Moreover, the scale of the collection may itself give rise to a reasonable expectation of privacy. In Facebook Internet Tracking , for example, the Ninth Circuit considered allegations that Facebook acquired " ‘an enormous amount of individualized data’ to compile a ‘vast repository of personal data.’ " 956 F.3d at 603. The Court concluded that the plaintiffs did not need to allege disclosure of any specific sensitive data because Facebook's alleged practices provided "access to a category of information otherwise unknowable." Id. (quoting Patel v. Facebook , 932 F.3d 1264, 1273 (9th Cir. 2019) ).

Hart alleges that the TWC app "did not direct users to any ‘Privacy Policy’ or ‘Privacy Settings’ " when asking for access to location data. ECF No. 1 ¶ 29. Instead, the app stated only that granting access "will result in ‘personalized local weather data, alerts, and forecasts’ " on Apple devices and nothing at all on Android devices. Id. ¶ 28. Assuming the truth of these allegations, Hart did not consent to TWC's data practices through a click-wrap agreement, and TWC's privacy policy is closer to browsewrap. Its significance therefore depends on the surrounding facts of its presentation – which are neither alleged in the complaint nor presented in TWC's requests for judicial notice. Accordingly, at this stage of the proceedings, the Court cannot determine whether TWC's privacy policy eliminated a reasonable expectation of privacy.

Task material
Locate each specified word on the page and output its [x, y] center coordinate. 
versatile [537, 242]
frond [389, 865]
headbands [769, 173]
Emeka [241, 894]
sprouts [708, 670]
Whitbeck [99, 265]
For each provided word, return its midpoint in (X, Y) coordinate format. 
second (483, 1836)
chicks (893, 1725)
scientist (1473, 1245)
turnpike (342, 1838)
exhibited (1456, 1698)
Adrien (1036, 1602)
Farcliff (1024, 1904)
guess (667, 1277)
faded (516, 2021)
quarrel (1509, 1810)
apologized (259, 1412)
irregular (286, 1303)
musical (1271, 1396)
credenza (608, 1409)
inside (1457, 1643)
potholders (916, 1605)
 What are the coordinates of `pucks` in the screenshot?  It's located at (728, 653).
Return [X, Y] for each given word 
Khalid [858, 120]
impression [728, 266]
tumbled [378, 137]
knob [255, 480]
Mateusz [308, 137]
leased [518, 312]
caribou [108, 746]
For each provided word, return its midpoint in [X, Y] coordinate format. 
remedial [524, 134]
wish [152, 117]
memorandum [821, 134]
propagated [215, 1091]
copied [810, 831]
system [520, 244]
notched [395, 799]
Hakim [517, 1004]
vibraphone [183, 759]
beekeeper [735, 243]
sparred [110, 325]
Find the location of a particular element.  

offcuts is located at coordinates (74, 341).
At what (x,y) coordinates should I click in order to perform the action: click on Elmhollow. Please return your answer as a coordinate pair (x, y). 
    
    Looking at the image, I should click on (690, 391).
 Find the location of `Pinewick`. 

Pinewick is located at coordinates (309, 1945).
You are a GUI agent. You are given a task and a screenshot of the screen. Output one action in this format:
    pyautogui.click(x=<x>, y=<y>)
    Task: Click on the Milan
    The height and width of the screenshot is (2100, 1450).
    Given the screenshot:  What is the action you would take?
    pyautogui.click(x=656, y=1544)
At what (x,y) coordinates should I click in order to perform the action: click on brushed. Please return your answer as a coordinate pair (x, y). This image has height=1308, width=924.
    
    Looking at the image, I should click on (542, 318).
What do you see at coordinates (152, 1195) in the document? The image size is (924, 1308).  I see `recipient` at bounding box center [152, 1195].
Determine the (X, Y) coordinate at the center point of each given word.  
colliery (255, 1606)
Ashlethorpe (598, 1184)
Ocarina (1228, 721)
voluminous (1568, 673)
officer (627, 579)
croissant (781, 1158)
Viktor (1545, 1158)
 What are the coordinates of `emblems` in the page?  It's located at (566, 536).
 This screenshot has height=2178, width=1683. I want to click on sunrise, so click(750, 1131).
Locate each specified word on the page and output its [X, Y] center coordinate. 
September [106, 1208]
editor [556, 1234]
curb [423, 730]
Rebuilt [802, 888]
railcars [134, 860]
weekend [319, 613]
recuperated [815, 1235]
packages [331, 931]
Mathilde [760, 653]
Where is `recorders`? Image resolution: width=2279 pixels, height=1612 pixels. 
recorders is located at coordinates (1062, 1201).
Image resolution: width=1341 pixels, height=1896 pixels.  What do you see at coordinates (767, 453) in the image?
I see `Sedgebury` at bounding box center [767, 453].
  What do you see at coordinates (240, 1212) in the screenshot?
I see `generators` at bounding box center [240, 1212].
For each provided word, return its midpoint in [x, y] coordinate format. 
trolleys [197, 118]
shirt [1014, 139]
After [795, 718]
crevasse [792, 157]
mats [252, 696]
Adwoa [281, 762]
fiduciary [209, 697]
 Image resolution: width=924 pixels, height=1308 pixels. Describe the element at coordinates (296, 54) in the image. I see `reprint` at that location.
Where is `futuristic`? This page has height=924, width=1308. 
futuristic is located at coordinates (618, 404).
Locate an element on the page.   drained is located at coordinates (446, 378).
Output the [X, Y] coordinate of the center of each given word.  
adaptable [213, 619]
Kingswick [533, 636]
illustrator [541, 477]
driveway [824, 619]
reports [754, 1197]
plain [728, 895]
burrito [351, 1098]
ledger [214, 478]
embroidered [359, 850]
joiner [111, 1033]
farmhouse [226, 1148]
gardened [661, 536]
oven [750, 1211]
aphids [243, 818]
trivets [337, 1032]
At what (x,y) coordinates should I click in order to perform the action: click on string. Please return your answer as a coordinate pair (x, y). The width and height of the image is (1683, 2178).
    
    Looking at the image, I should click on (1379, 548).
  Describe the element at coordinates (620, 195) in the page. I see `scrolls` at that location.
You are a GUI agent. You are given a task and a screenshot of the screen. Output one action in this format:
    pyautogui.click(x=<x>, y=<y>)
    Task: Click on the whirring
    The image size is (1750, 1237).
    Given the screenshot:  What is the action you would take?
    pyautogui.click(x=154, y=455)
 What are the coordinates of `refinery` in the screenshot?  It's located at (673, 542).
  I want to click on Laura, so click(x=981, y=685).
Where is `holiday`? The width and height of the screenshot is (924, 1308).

Tasks for this exercise
**A)** According to the court opinion excerpt, what did the TWC app say granting location access would result in on Android devices?
**B)** Reproduce the stretch of rows from the line containing "reports [754, 1197]" through the line containing "Describe the element at coordinates (620, 195)" as a numbered list, leaving out blank lines.
The court opinion excerpt and the rows have no connection to each other.

Task answers
**A)** Nothing at all.

**B)**
1. reports [754, 1197]
2. plain [728, 895]
3. burrito [351, 1098]
4. ledger [214, 478]
5. embroidered [359, 850]
6. joiner [111, 1033]
7. farmhouse [226, 1148]
8. gardened [661, 536]
9. oven [750, 1211]
10. aphids [243, 818]
11. trivets [337, 1032]
12. At what (x,y) coordinates should I click in order to perform the action: click on string. Please return your answer as a coordinate pair (x, y). The width and height of the image is (1683, 2178).
13.     Looking at the image, I should click on (1379, 548).
14.   Describe the element at coordinates (620, 195) in the page. I see `scrolls` at that location.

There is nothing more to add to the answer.